As also stated previously, the fact these games are so small means you can play a series of games in no time at all. I’d even go as far as to say that a campaign could be played in a day or weekend. Couple this with the included role-playing elements for your teams and Kill Team makes for an entertaining amalgamation of skirmish combat with role-playing game.

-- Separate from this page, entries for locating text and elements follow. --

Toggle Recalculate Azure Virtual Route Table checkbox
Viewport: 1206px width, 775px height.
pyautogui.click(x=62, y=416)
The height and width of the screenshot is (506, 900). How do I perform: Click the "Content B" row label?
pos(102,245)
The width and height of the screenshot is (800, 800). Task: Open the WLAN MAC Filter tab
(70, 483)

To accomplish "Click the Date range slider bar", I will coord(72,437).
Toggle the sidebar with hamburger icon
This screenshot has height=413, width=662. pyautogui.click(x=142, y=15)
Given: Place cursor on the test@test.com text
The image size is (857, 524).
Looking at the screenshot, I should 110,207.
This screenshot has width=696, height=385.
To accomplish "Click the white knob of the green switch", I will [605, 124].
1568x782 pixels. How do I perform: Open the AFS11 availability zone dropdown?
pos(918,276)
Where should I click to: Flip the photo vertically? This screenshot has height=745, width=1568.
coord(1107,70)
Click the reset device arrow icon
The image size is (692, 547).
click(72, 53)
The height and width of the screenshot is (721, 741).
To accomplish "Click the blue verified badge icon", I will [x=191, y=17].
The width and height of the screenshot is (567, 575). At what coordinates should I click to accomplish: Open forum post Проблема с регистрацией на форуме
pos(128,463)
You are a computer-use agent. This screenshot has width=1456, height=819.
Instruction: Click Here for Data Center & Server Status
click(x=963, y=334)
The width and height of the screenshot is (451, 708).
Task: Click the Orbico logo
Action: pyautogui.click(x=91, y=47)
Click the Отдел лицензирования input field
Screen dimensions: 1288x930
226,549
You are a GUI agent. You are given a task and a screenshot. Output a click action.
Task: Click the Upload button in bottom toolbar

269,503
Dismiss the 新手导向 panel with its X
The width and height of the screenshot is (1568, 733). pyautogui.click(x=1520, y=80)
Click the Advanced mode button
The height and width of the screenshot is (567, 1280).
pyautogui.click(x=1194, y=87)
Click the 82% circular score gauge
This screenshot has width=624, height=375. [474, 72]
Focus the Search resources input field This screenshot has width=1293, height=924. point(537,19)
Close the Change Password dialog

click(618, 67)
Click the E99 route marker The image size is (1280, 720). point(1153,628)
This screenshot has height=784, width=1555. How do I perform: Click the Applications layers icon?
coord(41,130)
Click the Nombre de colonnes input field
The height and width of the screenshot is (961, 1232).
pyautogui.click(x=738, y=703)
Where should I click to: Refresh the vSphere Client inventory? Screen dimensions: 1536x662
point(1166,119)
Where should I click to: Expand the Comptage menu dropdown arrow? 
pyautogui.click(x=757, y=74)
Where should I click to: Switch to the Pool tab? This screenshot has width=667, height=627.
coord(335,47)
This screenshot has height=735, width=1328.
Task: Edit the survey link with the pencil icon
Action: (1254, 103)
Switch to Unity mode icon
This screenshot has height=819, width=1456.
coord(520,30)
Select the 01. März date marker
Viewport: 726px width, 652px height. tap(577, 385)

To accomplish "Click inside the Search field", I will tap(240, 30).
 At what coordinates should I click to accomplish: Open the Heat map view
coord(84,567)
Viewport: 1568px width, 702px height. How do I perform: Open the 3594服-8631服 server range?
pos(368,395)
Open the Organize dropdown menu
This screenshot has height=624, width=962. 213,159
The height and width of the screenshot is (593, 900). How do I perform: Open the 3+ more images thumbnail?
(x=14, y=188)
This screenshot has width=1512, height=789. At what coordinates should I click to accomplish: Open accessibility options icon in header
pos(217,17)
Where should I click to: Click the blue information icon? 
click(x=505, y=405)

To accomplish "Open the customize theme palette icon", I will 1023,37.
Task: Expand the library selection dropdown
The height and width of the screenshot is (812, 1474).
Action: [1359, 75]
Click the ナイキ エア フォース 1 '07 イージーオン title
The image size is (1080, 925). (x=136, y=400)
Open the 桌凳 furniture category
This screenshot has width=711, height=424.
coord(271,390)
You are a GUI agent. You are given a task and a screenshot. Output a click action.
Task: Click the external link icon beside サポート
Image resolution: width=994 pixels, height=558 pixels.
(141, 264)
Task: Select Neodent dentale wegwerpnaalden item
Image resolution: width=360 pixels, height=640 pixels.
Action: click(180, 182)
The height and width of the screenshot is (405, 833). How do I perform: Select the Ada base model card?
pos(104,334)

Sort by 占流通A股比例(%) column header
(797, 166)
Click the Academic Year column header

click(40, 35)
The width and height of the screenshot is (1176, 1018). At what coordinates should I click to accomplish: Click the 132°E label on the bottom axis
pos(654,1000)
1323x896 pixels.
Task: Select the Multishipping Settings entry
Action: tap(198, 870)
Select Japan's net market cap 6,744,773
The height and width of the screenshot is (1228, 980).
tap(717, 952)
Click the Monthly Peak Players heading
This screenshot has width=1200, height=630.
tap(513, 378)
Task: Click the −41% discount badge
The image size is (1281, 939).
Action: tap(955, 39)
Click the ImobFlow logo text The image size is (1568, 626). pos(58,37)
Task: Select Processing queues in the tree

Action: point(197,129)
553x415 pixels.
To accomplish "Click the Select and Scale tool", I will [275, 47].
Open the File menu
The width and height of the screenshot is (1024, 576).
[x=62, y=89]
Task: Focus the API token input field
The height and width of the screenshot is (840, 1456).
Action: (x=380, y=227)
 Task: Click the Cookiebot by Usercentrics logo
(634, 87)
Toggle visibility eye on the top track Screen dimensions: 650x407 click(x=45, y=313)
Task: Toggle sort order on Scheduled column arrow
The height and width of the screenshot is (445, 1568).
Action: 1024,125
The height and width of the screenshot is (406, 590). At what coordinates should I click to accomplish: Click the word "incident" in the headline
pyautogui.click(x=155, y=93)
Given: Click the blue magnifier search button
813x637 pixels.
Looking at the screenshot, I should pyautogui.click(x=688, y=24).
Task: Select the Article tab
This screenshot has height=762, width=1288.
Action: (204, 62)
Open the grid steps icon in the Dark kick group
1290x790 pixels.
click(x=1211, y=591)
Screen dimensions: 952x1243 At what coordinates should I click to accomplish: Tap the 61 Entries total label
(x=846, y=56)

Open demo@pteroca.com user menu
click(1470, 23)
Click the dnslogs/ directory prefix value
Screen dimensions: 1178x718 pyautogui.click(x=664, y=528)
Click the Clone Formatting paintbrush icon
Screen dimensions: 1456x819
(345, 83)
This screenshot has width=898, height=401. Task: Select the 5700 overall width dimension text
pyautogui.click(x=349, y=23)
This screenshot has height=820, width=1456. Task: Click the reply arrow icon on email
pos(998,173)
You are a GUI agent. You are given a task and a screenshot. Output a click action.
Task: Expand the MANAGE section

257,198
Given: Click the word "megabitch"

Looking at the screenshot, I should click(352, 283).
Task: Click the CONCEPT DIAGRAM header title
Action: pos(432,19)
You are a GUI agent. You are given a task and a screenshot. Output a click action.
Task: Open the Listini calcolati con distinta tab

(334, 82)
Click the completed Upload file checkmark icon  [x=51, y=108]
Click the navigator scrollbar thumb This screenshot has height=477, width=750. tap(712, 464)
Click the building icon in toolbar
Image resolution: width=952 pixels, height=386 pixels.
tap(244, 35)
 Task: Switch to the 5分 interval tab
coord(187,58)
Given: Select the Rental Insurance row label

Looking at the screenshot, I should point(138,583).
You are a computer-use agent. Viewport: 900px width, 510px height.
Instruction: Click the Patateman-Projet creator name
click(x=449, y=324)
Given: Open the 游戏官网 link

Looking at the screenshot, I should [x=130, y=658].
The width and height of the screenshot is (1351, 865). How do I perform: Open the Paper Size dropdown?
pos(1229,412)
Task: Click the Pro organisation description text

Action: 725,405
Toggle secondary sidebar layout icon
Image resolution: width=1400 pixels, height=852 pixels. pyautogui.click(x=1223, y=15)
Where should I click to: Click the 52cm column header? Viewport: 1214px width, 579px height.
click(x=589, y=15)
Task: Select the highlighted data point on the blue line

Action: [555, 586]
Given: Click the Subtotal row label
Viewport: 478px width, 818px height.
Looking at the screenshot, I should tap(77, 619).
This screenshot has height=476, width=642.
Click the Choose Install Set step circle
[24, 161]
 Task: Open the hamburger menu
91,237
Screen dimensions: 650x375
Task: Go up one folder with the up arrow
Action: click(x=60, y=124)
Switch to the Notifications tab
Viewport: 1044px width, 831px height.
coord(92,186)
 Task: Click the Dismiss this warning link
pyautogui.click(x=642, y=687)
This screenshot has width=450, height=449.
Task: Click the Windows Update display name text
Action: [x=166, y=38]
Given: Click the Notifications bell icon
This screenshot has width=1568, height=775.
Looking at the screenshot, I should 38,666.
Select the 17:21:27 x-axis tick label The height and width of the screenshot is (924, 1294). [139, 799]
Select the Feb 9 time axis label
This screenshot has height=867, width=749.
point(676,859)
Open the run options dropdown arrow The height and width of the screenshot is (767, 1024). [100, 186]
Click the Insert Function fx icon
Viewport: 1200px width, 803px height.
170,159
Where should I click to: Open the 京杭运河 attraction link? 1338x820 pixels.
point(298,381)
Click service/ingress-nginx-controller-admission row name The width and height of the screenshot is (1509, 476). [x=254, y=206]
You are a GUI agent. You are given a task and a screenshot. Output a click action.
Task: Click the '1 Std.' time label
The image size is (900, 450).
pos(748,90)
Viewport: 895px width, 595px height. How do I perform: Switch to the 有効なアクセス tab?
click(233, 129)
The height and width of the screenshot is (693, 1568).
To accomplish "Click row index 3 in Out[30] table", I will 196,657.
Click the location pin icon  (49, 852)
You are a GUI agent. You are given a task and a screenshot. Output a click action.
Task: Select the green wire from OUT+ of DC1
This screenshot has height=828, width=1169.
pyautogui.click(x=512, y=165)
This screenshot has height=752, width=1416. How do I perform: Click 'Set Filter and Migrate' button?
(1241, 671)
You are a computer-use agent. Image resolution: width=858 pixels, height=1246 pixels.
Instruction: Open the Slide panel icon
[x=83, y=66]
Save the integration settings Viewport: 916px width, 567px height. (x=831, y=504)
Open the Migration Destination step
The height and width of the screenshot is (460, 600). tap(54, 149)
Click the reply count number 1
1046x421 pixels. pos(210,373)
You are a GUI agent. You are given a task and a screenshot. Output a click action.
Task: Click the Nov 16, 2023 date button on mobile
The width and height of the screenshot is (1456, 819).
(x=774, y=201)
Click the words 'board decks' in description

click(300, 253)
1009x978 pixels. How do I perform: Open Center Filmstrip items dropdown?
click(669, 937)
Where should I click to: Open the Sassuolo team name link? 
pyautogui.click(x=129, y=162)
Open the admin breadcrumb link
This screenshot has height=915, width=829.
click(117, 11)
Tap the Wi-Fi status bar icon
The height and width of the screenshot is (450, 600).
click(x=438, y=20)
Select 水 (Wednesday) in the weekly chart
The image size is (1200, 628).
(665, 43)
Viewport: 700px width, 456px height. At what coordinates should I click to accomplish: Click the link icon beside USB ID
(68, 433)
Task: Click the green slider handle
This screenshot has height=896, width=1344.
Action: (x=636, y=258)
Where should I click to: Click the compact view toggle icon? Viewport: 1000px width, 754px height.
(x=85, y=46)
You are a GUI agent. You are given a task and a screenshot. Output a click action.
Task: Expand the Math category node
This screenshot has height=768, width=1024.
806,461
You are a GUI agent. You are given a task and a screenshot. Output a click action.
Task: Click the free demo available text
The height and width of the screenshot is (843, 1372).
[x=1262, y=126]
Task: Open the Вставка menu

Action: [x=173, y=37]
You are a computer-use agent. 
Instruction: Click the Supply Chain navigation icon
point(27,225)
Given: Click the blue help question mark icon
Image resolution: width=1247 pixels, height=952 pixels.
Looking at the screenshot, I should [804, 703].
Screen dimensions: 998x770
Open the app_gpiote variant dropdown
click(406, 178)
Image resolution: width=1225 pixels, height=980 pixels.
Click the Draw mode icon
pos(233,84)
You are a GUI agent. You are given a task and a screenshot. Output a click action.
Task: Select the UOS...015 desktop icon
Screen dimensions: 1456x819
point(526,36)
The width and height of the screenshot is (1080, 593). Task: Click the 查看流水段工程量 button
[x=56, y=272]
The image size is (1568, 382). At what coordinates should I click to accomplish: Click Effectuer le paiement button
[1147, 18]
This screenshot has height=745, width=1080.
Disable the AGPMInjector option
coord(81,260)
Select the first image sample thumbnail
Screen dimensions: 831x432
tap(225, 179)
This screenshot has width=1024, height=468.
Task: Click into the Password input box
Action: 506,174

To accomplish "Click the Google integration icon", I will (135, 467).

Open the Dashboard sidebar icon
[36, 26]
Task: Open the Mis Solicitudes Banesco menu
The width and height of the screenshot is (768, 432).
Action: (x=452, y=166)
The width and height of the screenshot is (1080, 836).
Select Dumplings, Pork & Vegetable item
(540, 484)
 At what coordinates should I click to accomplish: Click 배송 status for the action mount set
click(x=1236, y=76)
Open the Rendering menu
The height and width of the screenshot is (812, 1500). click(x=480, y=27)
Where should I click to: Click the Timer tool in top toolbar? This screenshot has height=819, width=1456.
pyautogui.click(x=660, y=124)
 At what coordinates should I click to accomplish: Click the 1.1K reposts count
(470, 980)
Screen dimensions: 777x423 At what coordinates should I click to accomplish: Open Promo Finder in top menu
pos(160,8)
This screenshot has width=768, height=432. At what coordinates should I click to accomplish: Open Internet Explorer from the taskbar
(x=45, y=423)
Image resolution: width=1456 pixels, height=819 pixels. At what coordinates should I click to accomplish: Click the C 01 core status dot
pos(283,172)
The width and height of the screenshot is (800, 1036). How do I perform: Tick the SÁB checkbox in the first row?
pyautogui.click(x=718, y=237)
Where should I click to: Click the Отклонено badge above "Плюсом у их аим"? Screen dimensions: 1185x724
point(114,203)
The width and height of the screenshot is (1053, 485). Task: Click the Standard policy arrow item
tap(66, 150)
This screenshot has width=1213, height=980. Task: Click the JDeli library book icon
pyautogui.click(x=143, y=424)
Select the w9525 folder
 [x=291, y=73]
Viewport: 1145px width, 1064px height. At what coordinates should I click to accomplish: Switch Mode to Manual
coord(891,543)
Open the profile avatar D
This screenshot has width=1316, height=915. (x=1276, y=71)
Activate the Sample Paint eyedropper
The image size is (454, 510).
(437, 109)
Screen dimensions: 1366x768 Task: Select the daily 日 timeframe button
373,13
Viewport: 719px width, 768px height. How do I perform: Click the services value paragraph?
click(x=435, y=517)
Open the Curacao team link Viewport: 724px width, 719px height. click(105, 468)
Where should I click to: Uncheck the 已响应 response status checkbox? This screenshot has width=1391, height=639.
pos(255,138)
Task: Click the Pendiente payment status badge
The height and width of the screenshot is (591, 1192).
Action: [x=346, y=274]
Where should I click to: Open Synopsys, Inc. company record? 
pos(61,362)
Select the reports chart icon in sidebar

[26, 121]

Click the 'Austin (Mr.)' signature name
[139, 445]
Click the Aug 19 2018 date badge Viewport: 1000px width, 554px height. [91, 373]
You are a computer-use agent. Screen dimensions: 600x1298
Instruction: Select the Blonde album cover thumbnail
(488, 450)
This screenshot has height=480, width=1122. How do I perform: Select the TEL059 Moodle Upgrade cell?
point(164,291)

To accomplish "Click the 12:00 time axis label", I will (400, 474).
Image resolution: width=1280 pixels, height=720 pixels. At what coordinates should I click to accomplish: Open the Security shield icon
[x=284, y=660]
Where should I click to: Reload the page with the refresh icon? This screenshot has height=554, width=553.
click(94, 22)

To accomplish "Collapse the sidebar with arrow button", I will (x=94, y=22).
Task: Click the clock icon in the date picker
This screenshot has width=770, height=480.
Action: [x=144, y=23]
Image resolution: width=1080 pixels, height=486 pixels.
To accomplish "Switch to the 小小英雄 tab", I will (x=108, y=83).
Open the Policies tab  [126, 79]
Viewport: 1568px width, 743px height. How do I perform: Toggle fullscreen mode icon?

Each faction has different rules and tactics enough for them to feel individual. Be it the unstoppable Necrons whom plod relentlessly forward or the Genestealer Cultists who pop up out of nowhere with volleys of autogun fire. There’s likely a faction out there to appease any player or any style of play. The only issue I find here is that some factions are somewhat more restricted than others. For instance Heretic Astartes are limited to Chaos Marines and Cultists; not a single Possessed daemonkin in-sight! It feels like this may have been possible and would have been a nice extra dash of diversity and flexibility. Chances are we’ll see some additions of some applicable fighters in upcoming expansions. But I suppose we’ll have to see.
Ironically Safe Warfare
I’ll also say after playing a fair cluster of Kill Team games that there’s certainly some good balance to the game. The tactics/command points system coming from 40K absolutely helps this, for sure. With the familiar components of movement, psychic, shooting and fighting phases, there’s very few surprises to unearth. I’ll say in my experience the biggest advantage you can get is in numbers. 13 Genestealer Cultists with autoguns will stand a high chance of putting down 5 Plague Marines and 3 Poxwalkers in swift time. This might be my bad luck with the dice, but having those extra shooting attacks certainly seems to make a big difference.
Overall, speaking as a long-term 40K player, Kill Team feels like stepping into your favourite restaurant for a light bite. You know what to order and you know you’re going to enjoy it, you always do. However, I wonder what would happen if we were willing to try straying from the beaten path. Should we be willing to dig a little deeper we may well find the next big thing. Shadespire shows us that this is possible and, perhaps, Kill Team could have been the 40K equivalent. For now, it remains an enjoyable, if somewhat safe option for skirmish warfare.